Interesting. I have questions about the technical process and its scalability.
Sounds good but why have better answers like irradiation not caught on, heating always destroys nutrients...
Good, but how much milk can you carry and store in the fridge?
Latin American nations have been selling warm milk, in a bag that has a shelf life of 90 days for time time now. Big secret is that it tastes batter than the finest milk you can buy from a store here.
“significantly reduces the amount of harmful bacteria present”
And significantly reduces the amount of “good” bacteria present.
I know. Turn into cheese and then add water later....
Why buy the milk when you can feed the cow for free ? Or something like that.
I’m lucky now to get two weeks out of a gallon of milk before it goes sour.
mark
To clear up a few things.
1) Pasteurization does not sterilize milk. Sterilized milk tastes awful. Pasteurization just reduces the number of bacteria in milk so that it lasts longer. It reduces the number of pathogenic, disease causing, bacteria to below the threshold they need to cause infection in those that drink the milk.
2) Ultra High Temperature (UHT and related acronyms) processing of milk “flash” raises its temperature high enough to kill bacteria, but then it is immediately cooled, limiting the chemical changes that makes sterile milk taste bad. It can typically last in a sealed container, unrefrigerated, for about six months. Most whipping cream is processed this way.

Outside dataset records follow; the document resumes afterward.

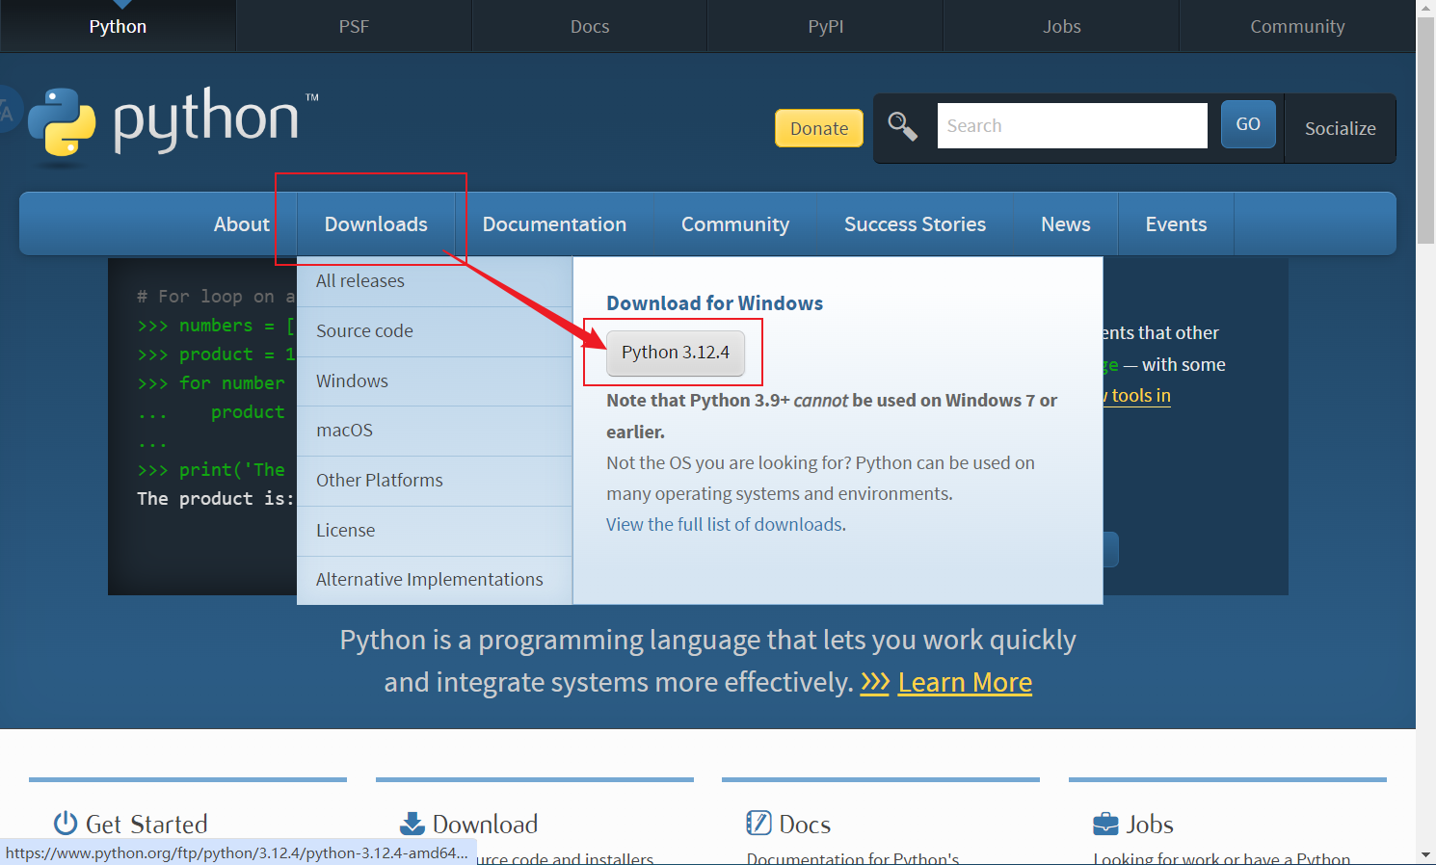
Task: Follow the Learn More link
Action: point(964,682)
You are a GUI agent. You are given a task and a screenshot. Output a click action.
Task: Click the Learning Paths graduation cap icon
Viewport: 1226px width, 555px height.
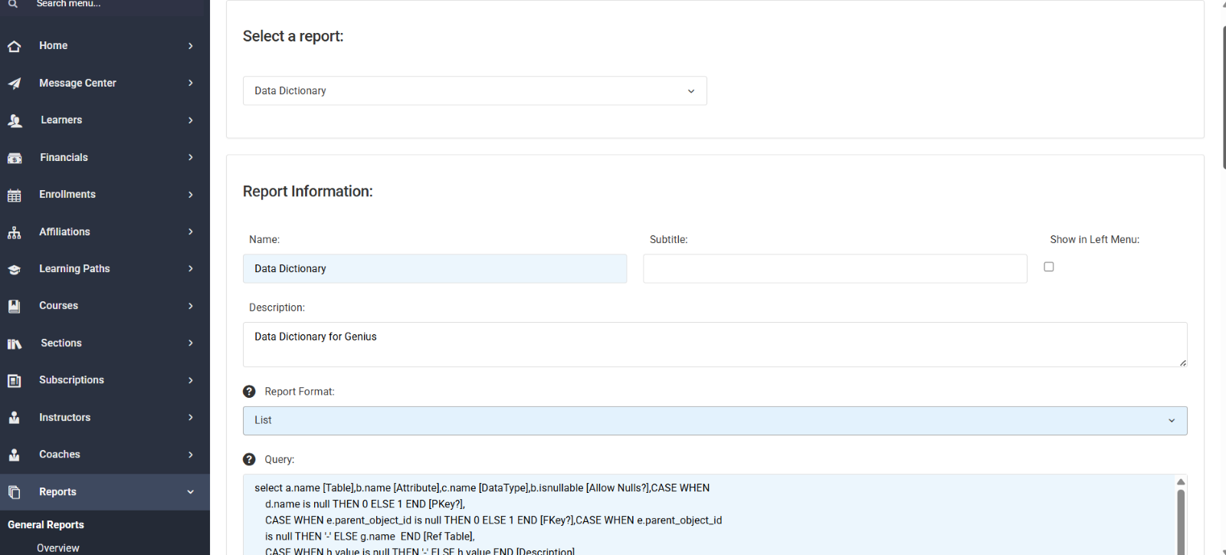[14, 269]
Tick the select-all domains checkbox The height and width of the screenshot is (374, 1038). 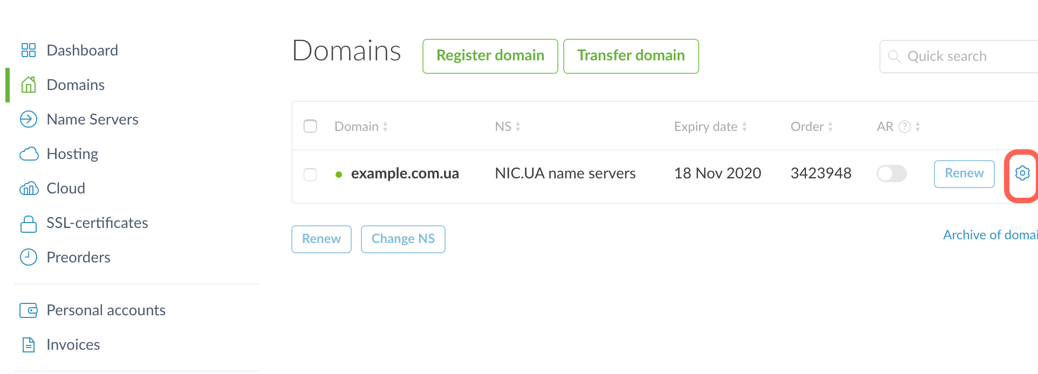point(310,127)
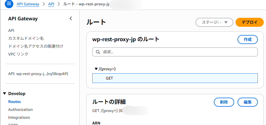Click the 作成 create route button
The image size is (266, 125).
pyautogui.click(x=247, y=40)
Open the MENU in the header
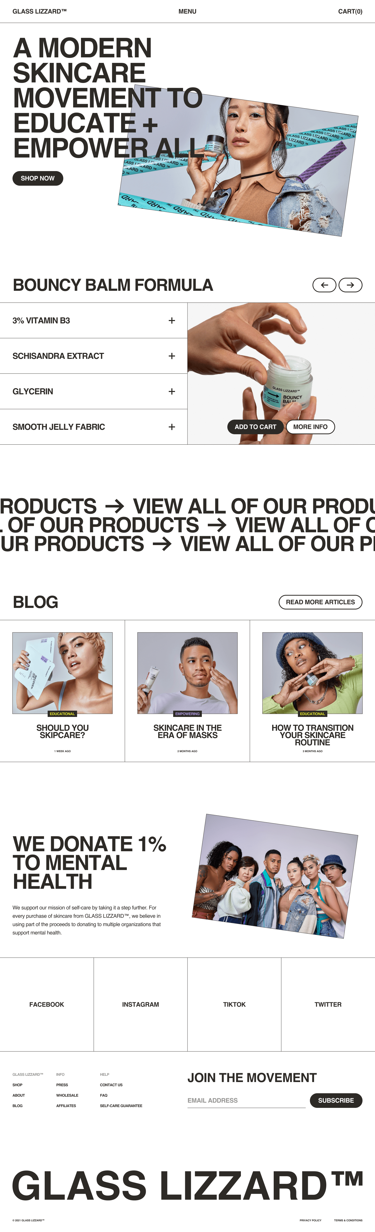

3) Irradiated milk tastes bad, so much so that nobody has applied for government permission to commercially make it.
4) Ordinary Pasteurized cream is acceptable for making home fermented milk products like Creme Fraiche, Crema Mexicana, and Sour Cream. UHT cream does not work as well.
5) The paradox of raw milk is that a small farm, with good hygiene for its cows and frequent on-site testing, will only very rarely encounter any pathogenic bacteria, and almost always catch it before its milk is sold.
However, large factory farms generally do not have good hygiene for their cows, and are unwilling to use either the money or manpower needed, when Pasteurization is cheaper.
But because raw milk is so delicious, making Pasteurized milk taste like ground chalk in water, the dairy industry lobbies continually to prohibit the sale of raw milk.
Raw milk is healthier than any heating process which kills beneficial bacteria
I don’t know what process is used, but there is milk that can be kept at room temperature before opening. The only brand that I have seen is Parmalat.